But St John says the system is about saving lives and will separate those in genuine danger from non-urgent patients calling ambulances for toothache, constipation, headaches or diarrhoea.
The Herald yesterday told the story of a woman who said three emergency calls were needed to get help for a severely ill woman from ambulance staff less than a kilometre away.
The article prompted several emails from readers. One respondent detailed a three-hour wait for an elderly man who had suffered a broken hip and another said they couldn't get through to an ambulance when their neighbour went into cardiac arrest.
But St John Ambulance clinical director Norma Lane said it was early days for a year-long trial for an Auckland DHB region clinical hub.
The service, which began in May and could go nationwide next year, uses a combination of paramedics and nurses for phone-based clinical assessment of low-acuity (non-urgent) calls.
Ms Lane said the aim was to not only reduce strain on Auckland's emergency departments by 6000 patients over the trial period but to improve ambulance response times and quality of care.
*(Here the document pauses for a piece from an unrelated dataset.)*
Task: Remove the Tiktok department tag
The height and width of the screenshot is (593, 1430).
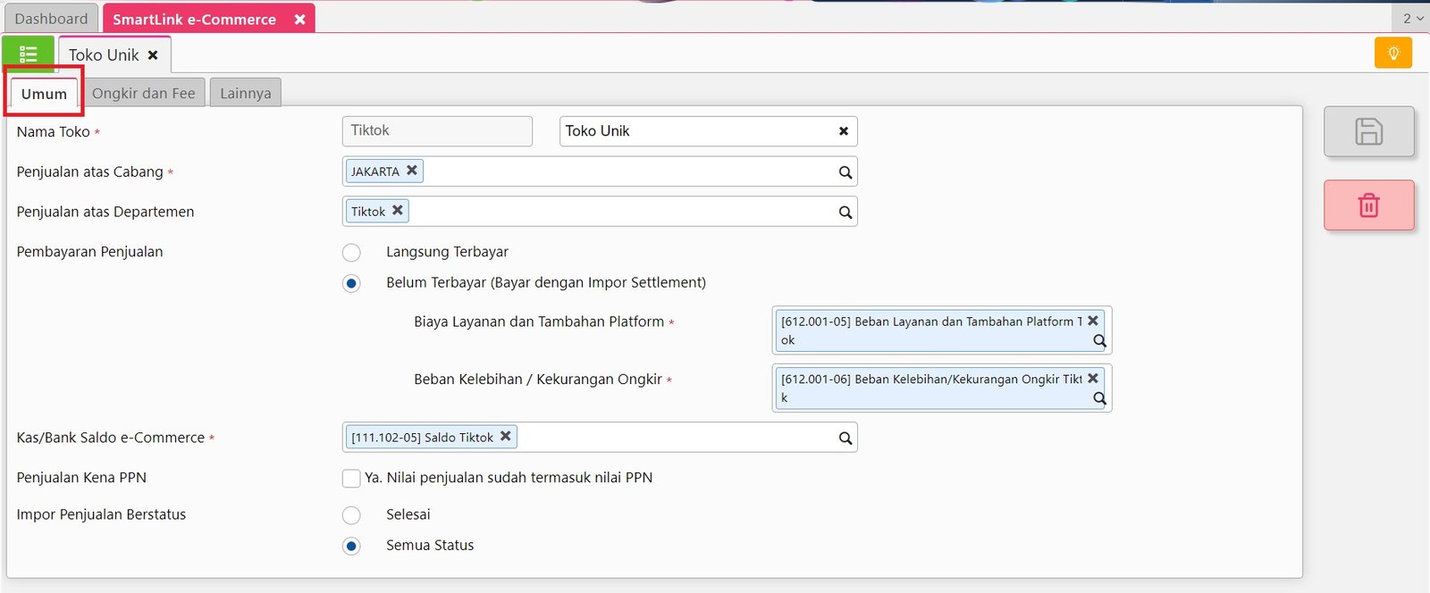Action: pos(398,211)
"We still have a significant number of people who will dial 111 for conditions where they should either have managed it through a different route or should actually have taken themselves to hospital rather than ringing an ambulance."
The hub was set up to address the most serious cases among the 125,000-plus emergency ambulance calls in Auckland every year.
Thirty per cent of the total calls were non-urgent.
Among these "low-acuity" 111 calls, which are up 3 per cent since last year, are calls from people saying they need ambulances for toothache, constipation, headaches and diarrhoea.
"Unfortunately we are open to abuse that way. Sometimes it's not done deliberately because people are frightened and don't know what to do."
St John medical director Dr Tony Smith said the system was not infallible but was about saving lives, not money.
High-acuity cases included the likes of cardiac arrest, haemorrhaging, serious car accidents or unconscious patients and would still get urgent responses.
"From our perspective it's urgent when a patient has a clinical problem when it's threatening their life or where a delay to initiation to treatment may threaten their life.
"We understand that our view of urgent is frequently different from the patient's or the family's view. Part of the role of our nurses if they are calling back is to help them understand that difference."
- Auckland's St John Ambulance receives 125,000 111 calls every year.
- 30% of these calls are deemed low acuity or non-urgent.
- The service has noted a 3% per cent increase in low-acuity calls since last year.
- Some of these have been for toothache, gout, headaches and not being able to sleep at night.
- St John is trialling a system where nurses and paramedics can call patients back to assess whether they need an ambulance or other care.